The fate of remnant trees after wind disturbances in boreal and temperate forests

Trees that survive disturbances are important biological legacies that facilitate forests’ recovery and enhance their structural and species diversity, substantially contributing to the resilience of these ecosystems. The dynamic pattern of legacy syndromes sets the understudied aspects of survivors of wind disturbance into focus. Several factors at tree, stand, and landscape scales alter the susceptibility of the remnant trees, and affect their potential to recover and survive subsequent disturbances. The characteristics of the survivors interact with direct stress and mortality drivers such as changed environmental conditions and pressure by pests and pathogens. Climate change further enhances the post-storm vulnerability of the remaining stand. This literature review analyzes the impact of disturbance parameters (e.g., severity, seasonal timing) and characteristics of the affected forest (e.g., tree species composition, successional stage of a forest stand) on the conditions of survivors through post-windthrow stand development.

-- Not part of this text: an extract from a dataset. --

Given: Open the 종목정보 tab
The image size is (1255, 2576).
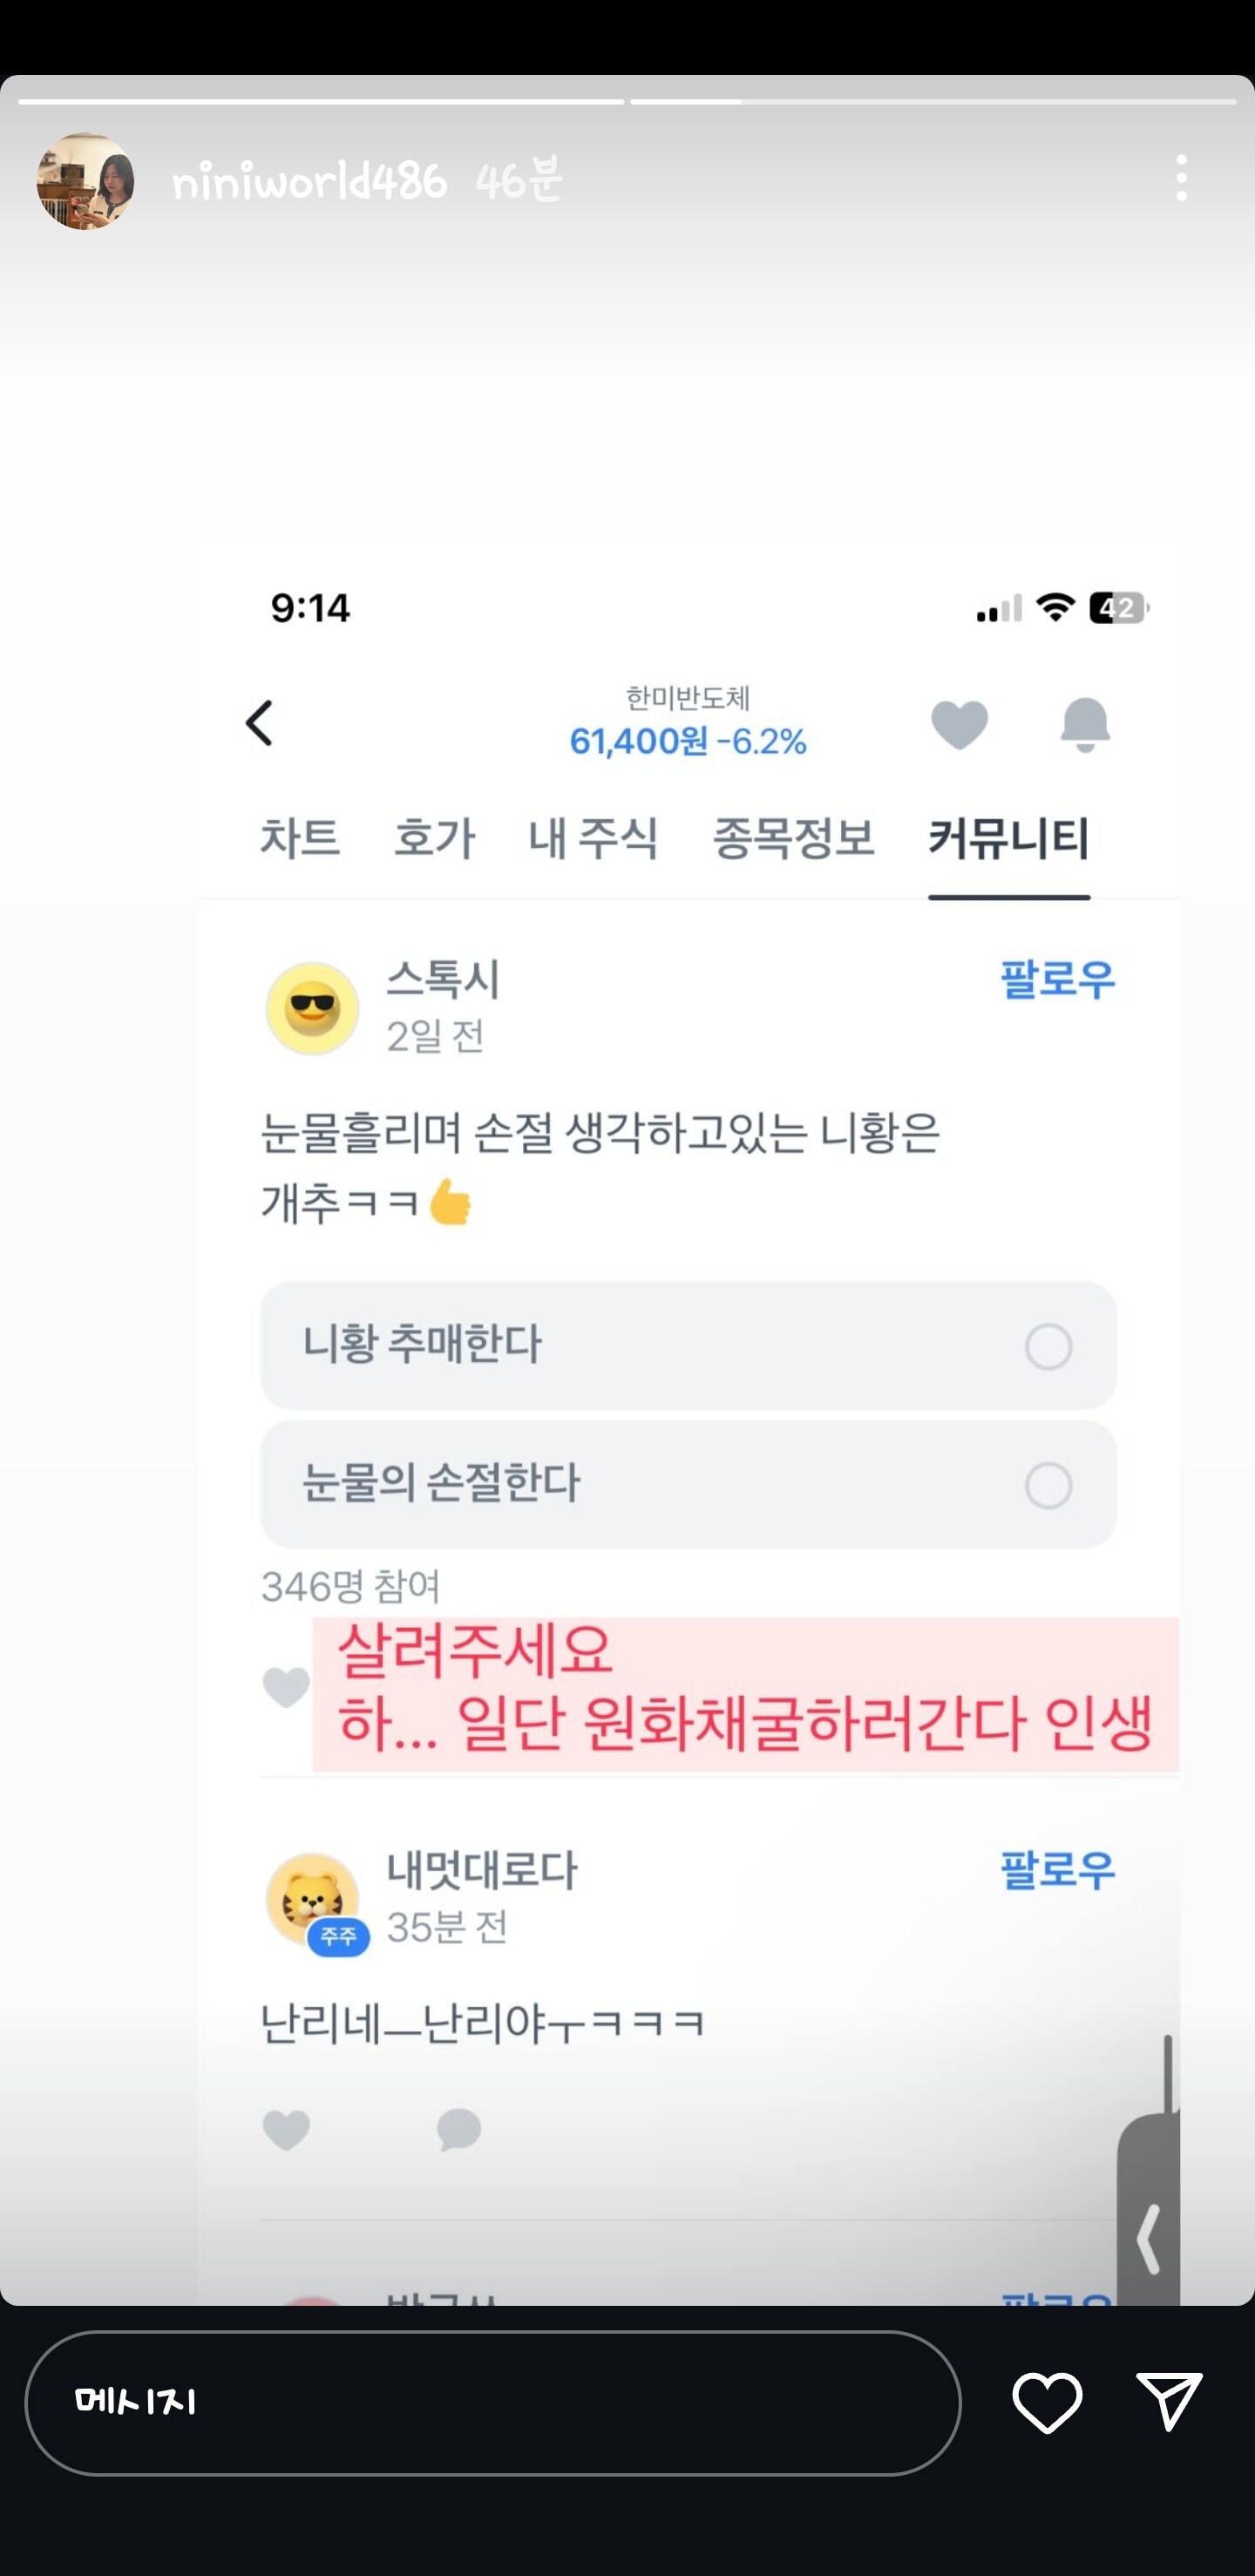Looking at the screenshot, I should tap(793, 838).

We attempted to reveal the main agents and processes driving the fate of remnant trees and linked delayed mortality patterns to the main stand-scale wind disturbance regimes in Eurasian and North American boreal and temperate forests: (1) stand-replacing, (2) partially stand-replacing, and (3) fine-scale gap disturbance. We found that after stand-replacing wind disturbance, the spatial location of the remaining trees largely determines their onward fate, whereas these survivors are generally more susceptible to subsequent mortality compared to trees that survived less severe events. After partially stand-replacing wind disturbance, the structure of the remnant stand as well as characteristics of the individual remnant trees (e.g., species, age, size) largely determine their survival probability. Following a fine-scale gap disturbance, the trees at the gap edge are more likely to die, compared to the trees situated in the stand interior, but the mortality-causing processes usually operate on a longer time scale. Our findings contribute to the current knowledge on post-windthrow stand development and offer insights into temporal stability of these increasingly important biological legacies.